[[ Data for the task, beginning ]]

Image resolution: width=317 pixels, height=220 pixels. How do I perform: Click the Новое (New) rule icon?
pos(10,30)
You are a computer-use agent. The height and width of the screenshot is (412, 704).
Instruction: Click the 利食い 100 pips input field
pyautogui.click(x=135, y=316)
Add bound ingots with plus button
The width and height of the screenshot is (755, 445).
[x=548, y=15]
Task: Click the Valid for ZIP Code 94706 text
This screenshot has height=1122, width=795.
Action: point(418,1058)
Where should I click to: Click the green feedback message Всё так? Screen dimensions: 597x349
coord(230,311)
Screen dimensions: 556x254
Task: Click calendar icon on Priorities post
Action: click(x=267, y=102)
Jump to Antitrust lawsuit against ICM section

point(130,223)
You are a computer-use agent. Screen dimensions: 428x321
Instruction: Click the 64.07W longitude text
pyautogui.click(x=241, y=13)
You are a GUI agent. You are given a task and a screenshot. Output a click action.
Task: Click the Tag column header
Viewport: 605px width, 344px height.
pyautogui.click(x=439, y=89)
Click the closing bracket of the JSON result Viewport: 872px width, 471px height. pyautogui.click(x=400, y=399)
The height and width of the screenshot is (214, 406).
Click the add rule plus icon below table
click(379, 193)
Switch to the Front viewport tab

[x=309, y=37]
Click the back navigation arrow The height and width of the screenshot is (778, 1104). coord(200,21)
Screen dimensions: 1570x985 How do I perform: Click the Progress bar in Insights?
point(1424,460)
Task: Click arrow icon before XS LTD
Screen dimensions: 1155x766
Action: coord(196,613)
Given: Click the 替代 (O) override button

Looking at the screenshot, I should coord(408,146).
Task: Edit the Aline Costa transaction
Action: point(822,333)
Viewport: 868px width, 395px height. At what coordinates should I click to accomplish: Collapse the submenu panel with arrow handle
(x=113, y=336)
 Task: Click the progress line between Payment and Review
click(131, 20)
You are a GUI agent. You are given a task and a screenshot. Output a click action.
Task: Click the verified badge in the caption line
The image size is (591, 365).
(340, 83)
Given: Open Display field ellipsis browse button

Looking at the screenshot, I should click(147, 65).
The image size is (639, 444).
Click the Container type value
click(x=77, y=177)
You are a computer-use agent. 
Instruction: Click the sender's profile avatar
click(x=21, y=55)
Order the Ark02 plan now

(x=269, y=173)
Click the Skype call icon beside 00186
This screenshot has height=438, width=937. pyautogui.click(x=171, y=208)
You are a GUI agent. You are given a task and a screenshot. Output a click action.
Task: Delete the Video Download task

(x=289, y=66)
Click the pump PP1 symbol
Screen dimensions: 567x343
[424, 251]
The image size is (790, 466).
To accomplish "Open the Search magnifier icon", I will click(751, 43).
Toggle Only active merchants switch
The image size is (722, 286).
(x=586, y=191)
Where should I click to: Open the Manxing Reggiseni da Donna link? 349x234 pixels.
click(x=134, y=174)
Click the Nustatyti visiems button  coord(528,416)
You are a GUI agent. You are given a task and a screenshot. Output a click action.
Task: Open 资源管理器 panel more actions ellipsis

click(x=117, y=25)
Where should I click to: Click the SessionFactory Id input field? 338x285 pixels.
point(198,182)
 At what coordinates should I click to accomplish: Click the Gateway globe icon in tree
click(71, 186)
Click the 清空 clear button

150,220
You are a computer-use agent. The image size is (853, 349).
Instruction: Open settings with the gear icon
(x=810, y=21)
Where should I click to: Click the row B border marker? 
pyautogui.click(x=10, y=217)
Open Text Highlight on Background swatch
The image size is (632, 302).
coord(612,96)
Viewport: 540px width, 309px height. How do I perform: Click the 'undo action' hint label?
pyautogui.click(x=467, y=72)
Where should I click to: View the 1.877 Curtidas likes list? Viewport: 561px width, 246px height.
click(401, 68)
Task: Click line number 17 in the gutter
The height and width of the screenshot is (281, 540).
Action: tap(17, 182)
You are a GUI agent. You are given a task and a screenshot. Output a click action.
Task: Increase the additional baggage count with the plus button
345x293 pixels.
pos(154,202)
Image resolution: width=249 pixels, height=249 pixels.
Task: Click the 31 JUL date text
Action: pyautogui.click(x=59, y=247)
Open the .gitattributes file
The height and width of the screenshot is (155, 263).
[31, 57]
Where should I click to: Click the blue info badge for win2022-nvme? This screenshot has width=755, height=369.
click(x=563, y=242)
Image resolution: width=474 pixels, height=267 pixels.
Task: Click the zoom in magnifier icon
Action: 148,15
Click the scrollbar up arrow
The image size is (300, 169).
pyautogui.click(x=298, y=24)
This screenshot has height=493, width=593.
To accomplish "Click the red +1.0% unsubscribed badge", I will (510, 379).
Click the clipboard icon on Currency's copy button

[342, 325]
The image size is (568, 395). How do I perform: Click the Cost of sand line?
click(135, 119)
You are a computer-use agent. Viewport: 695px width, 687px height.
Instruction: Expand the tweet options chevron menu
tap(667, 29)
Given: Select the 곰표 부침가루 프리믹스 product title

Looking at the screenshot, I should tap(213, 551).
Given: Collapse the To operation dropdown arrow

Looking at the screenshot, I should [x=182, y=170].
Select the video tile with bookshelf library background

[[ Data for the task, end ]]

**Problem statement:** Give the number of lines above that contain "will", and nothing more.

**Exercise response:** 2